Sam's Club CEO Rosalind Brewer told attendees to Fortune magazine's "Brainstorm Green" conference in California that shoppers soon will begin seeing the benefits of Wal-Mart's sustainability goals.
Wal-Mart Stores Inc. CEO Mike Duke unveiled the retailer's "sustainability index" in 2009. The goal: greater transparency so consumers could make informed choices about the products they purchase.
The first two steps of the process involved the retailer gathering information from vendors about the sustainability of products they sell, then using that data to create a one-stop source on just how "green" certain products are.

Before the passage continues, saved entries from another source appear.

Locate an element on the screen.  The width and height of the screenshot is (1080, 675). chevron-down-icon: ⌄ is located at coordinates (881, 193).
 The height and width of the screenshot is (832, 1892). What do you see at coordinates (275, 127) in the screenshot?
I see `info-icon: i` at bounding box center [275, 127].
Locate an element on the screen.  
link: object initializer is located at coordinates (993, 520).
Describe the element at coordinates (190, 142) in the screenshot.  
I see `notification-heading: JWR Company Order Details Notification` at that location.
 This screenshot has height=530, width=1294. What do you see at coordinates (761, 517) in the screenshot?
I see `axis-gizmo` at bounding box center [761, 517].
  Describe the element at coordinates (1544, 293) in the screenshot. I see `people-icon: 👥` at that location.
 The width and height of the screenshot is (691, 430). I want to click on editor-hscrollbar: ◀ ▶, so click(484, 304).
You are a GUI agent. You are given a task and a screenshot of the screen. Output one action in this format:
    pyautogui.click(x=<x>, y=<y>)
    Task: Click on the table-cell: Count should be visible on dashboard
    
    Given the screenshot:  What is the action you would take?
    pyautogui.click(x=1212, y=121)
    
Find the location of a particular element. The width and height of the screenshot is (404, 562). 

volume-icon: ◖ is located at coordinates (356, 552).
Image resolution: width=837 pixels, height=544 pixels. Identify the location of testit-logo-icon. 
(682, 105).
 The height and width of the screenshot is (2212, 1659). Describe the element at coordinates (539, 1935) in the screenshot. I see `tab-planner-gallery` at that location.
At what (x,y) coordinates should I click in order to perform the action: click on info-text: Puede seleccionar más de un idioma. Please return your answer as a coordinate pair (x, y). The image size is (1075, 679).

Now, Wal-Mart is close to the third step: making the data available to consumers. Brewer says Wal-Mart is looking to launch a pilot system offering product sustainability information to consumers within the next 12 months.
That's fine, but will it change consumer behavior? There's evidence that it will, Brewer said, especially for Sam's Club members, who are, in general, more affluent than the average Wal-Mart consumer. Sam's Club customers are willing to spend on premium products such as Greek yogurt, grass-fed beef, and organic milk on a consistent basis, a surprising trend considering the current economic environment.
At the conference, Brewer also talked about how Wal-Mart wants to achieve enough sustainability to pass big savings along to customers -- to the tune of $1 billion by 2020.
Meanwhile, Wal-Mart has issued its latest report on all other aspects of what it calls its "global responsbility," in its annual "Global Responsibility Report," which you can download here.
Triple Pundit, a site that looks at how companies meet ecological, social and economic goals, summarizes Wal-Mart's 2013 achievements here. It said Wal-Mart exceeded its goal of reducing global plastic shopping bag waste by 33 percent, eliminating about 10 billion bags. It also made strides in energy efficiency with Chinese suppliers.